Hirohito made the South Seas comment on Christmas Day 1941 _ just weeks after Japan's surprise attack on Pearl Harbor brought the United States into the Pacific War, according to the journal kept by his chamberlain. Excerpts of the journal were published in the monthly Bungeishunju magazine on Saturday.
An advance copy was obtained by The Associated Press on Friday.
"I'd like to see the South Sea after peace is restored," Hirohito was quoted as saying. "It won't be a problem because the area will be part of Japan's territory."
According to Bungeishunju, the 600-page journal was kept by Hirohito's main aide, Kuraji Ogura, and covered the period from May 1939 to June 1945.
The magazine has not commented on how it obtained Ogura's journal.
Hirohito's observations were often less sanguine.
In October 1940, he seemed angry over the situation on the Chinese front, saying Japan had underestimated China's strength. "I did not want to see this war with China begin," he said.
"China is stronger than expected. Everybody made mistakes in war projections," he said.
He was also quoted as warning that Japan must be cautious in entering into war but that once a war had begun, Japan "must fight it to the end."
On Sept. 2, 1945, almost a month after atomic bombs devastated Hiroshima and Nagasaki, Hirohito told the nation on the radio for the first time that it was time to "bear the unbearable" and accept an unconditional surrender.
Across America, Europe and the Pacific, troops girding for an invasion of Japan cheered and wept for joy.

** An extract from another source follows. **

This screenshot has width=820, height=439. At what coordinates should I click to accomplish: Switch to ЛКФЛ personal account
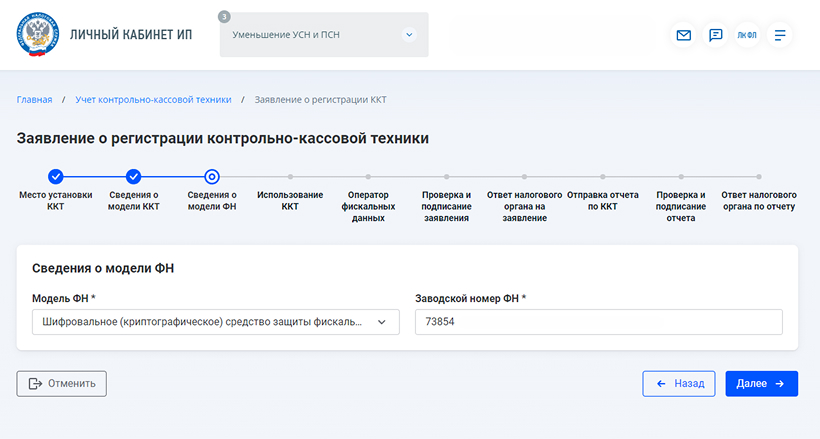point(747,35)
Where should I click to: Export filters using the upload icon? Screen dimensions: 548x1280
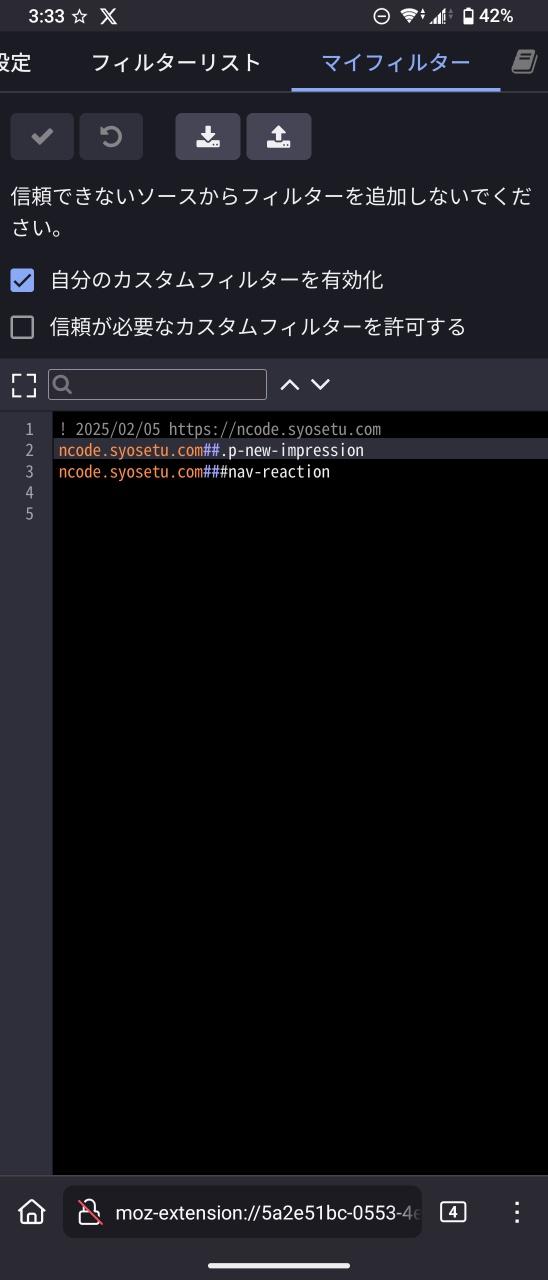[279, 136]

Hirohito died in 1989. His reign continues to be a sensitive subject in Japan.
Last year, the Bungeishunju magazine set off a political tempest by publishing private memorandums that suggested Hirohito was deeply upset over the decision to honor war criminals at a Tokyo war shrine.
Hirohito stopped visiting the Yasukuni shrine out of displeasure over its 1978 decision to begin honoring convicted war criminals.
The inclusion of war criminals among the millions of war dead honored at the shrine also outraged many across Asia, especially in China and the Koreas, and visits there by Japanese leaders still provoke angry reactions around the region.